### [Problem to work on]
Reproduce the lines below word for word, from the line containing "Find the location of a particular element." through the final line, both included. Leave out the pictures.

─── Dataset entries ───

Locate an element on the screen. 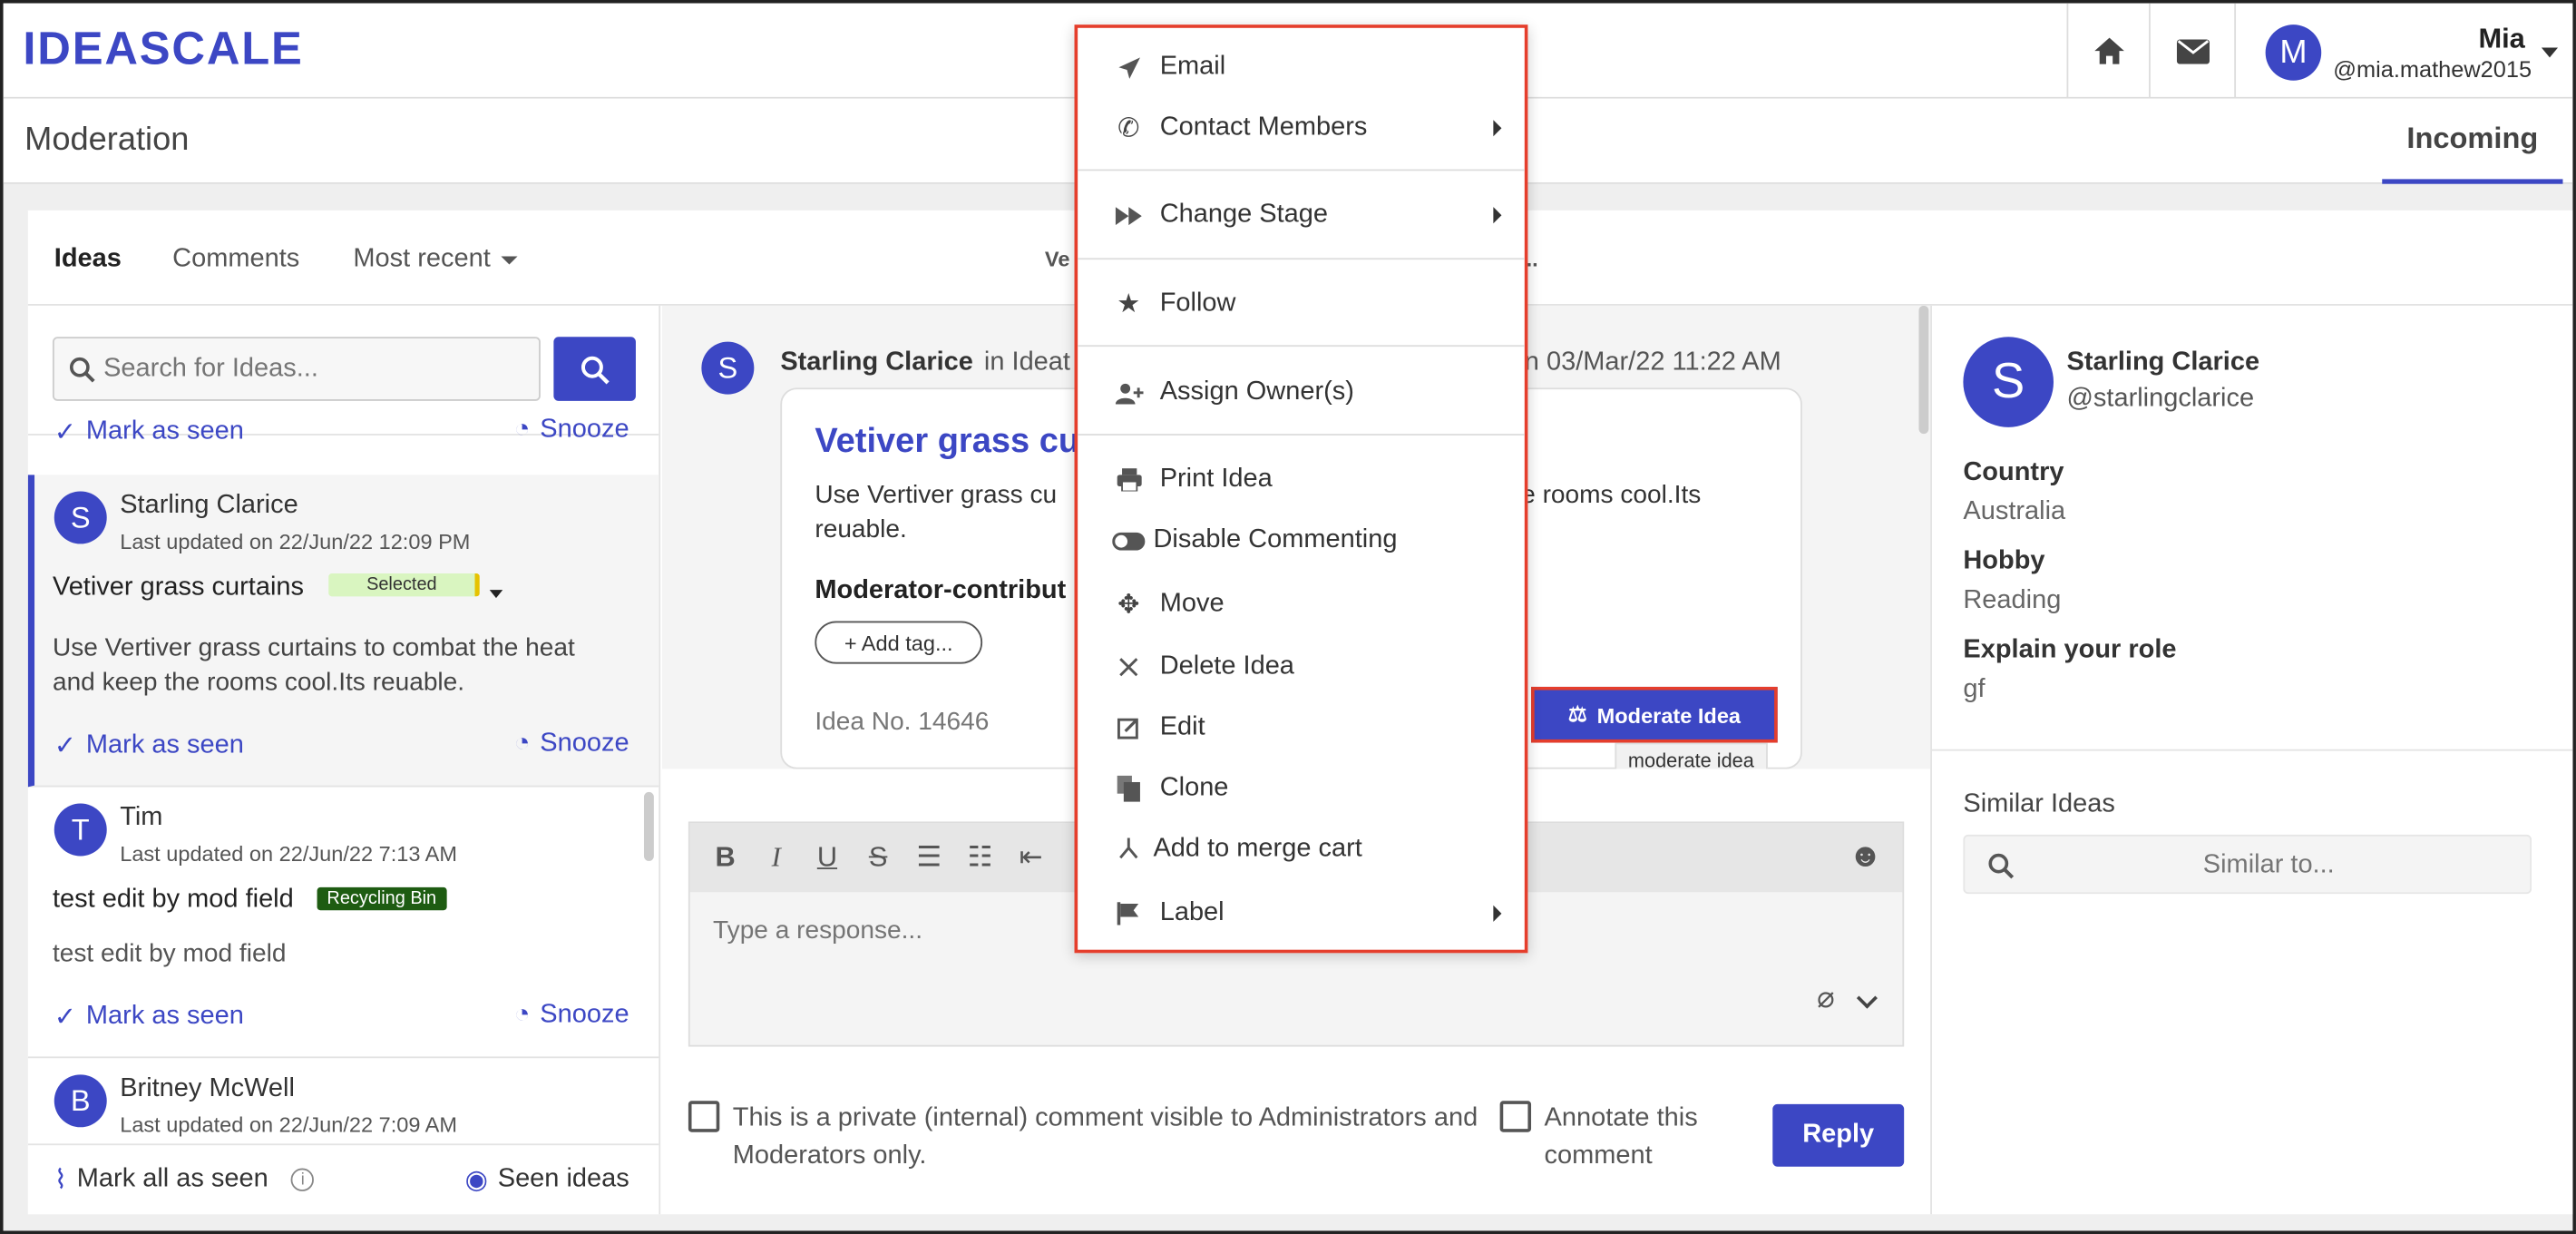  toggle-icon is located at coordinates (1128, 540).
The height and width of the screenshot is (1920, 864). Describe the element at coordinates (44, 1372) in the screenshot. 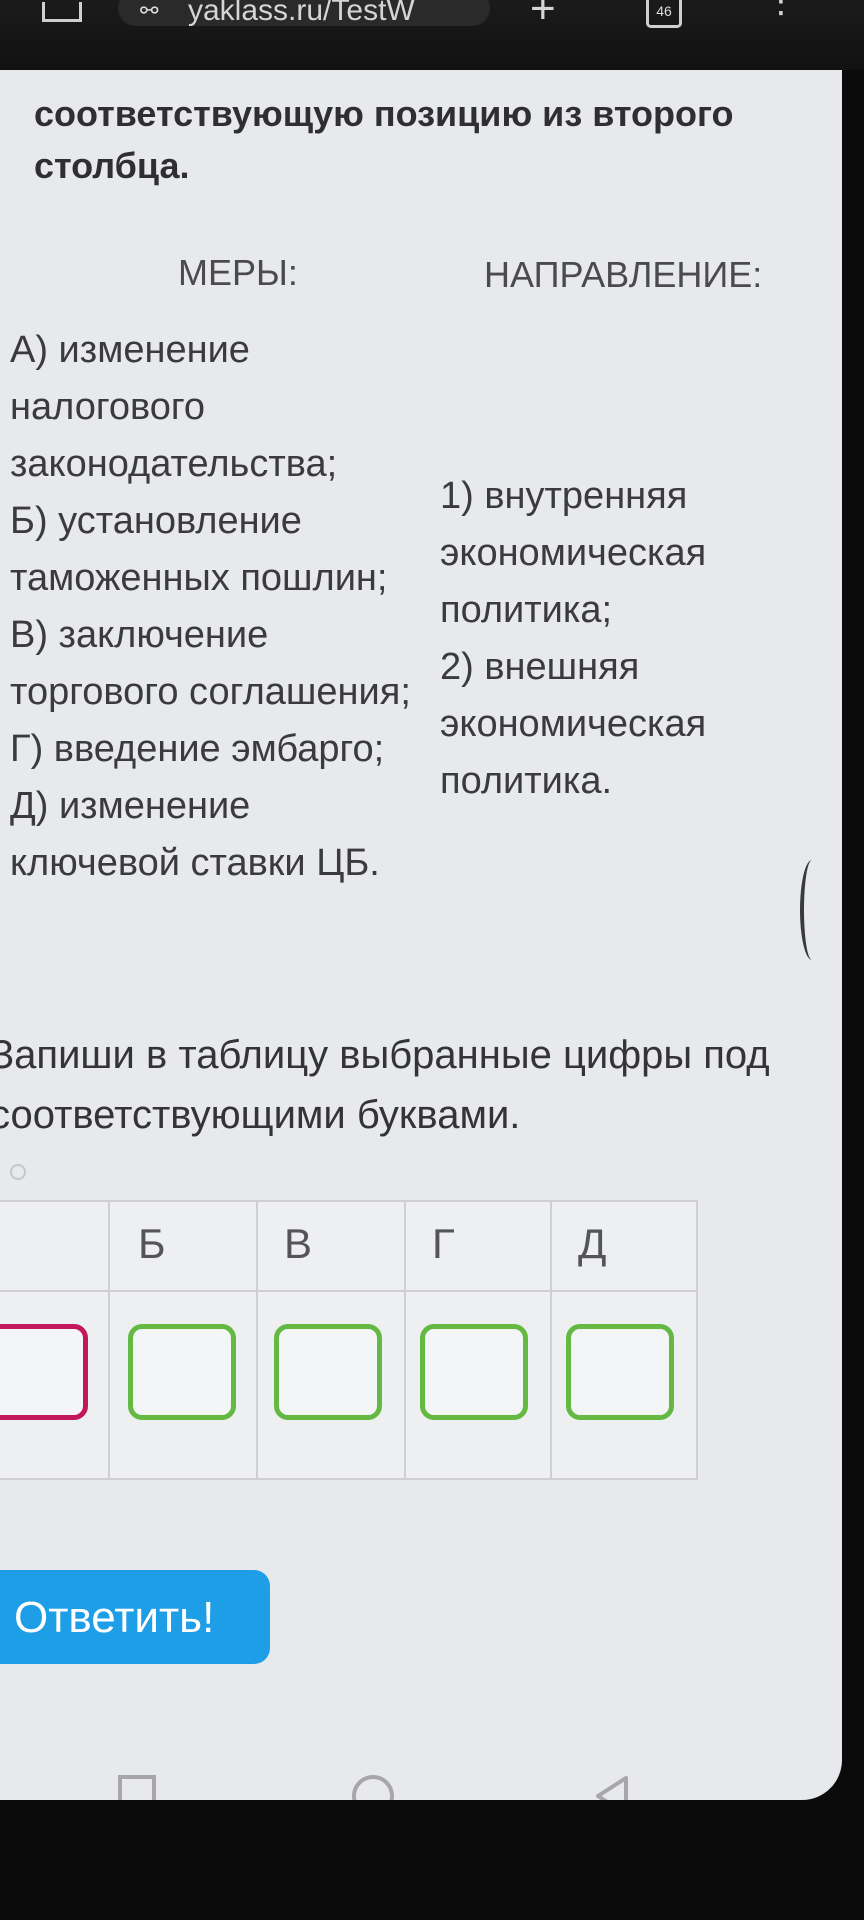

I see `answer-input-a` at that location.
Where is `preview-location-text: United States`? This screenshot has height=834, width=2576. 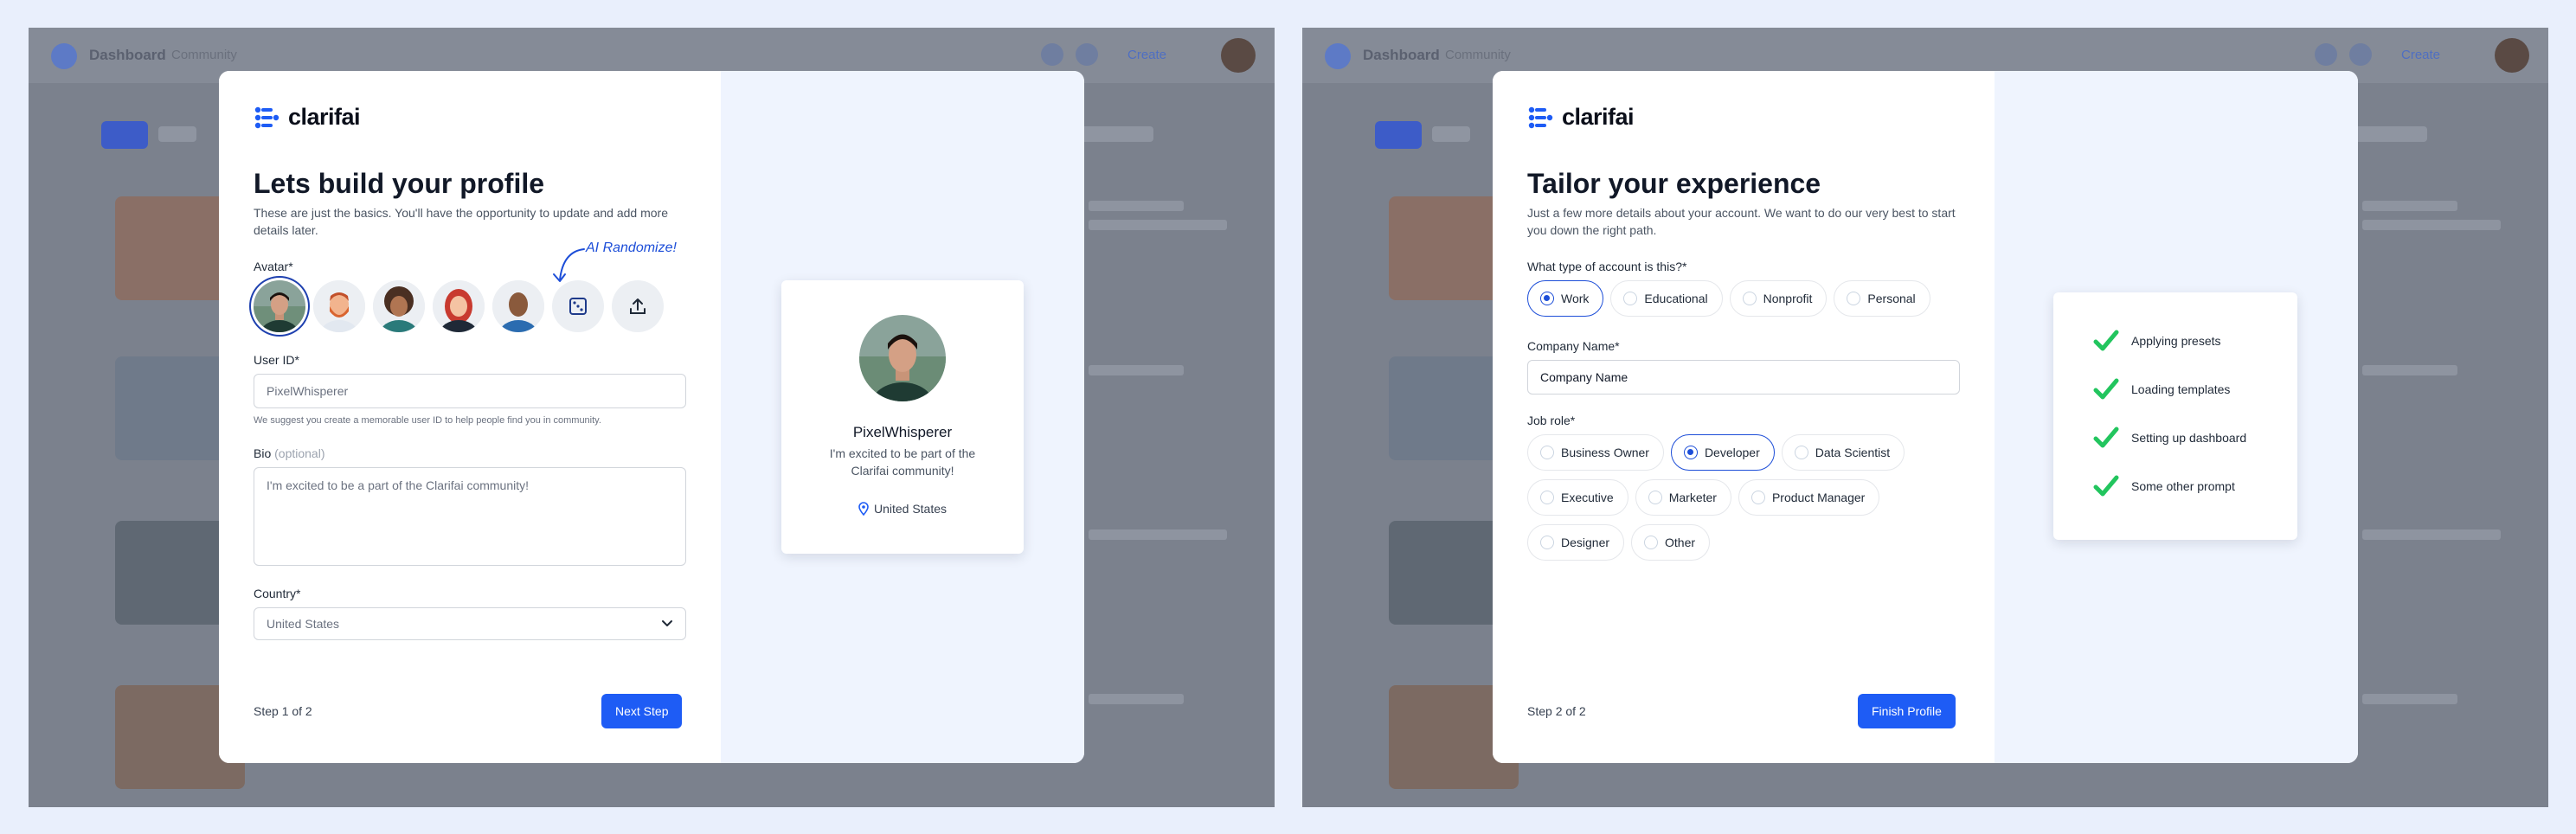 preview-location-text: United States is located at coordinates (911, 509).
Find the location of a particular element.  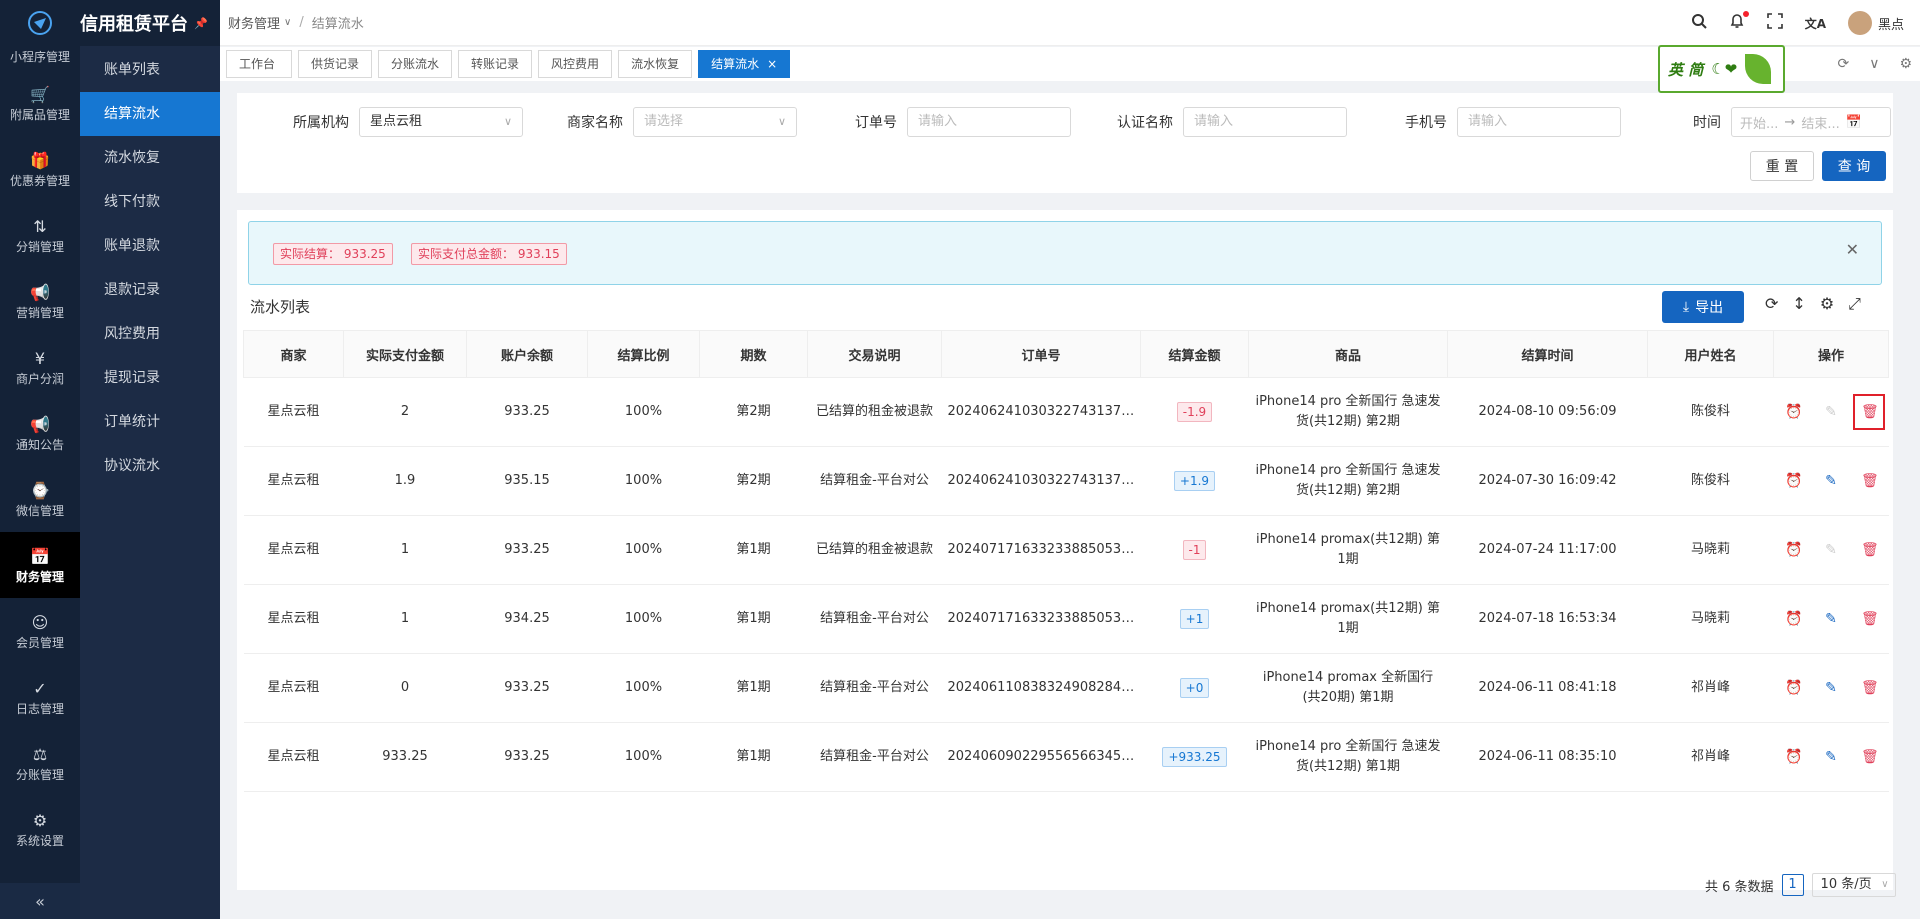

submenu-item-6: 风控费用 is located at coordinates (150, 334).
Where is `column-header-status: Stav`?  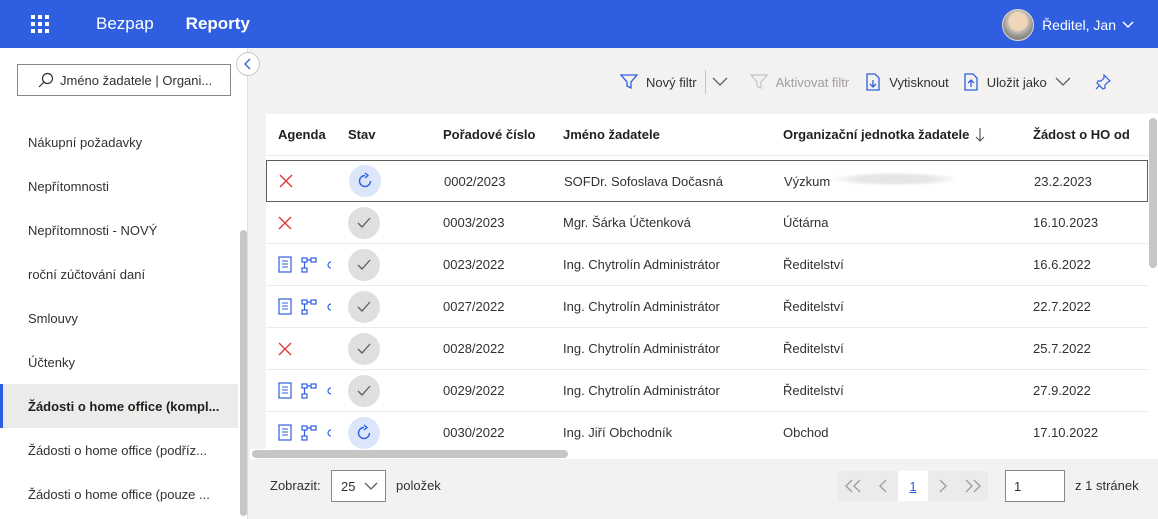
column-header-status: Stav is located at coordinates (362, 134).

───

### [Solved exercise]
Find the location of a particular element.  

submenu-item-6: 风控费用 is located at coordinates (150, 334).
Where is `column-header-status: Stav`?  
column-header-status: Stav is located at coordinates (362, 134).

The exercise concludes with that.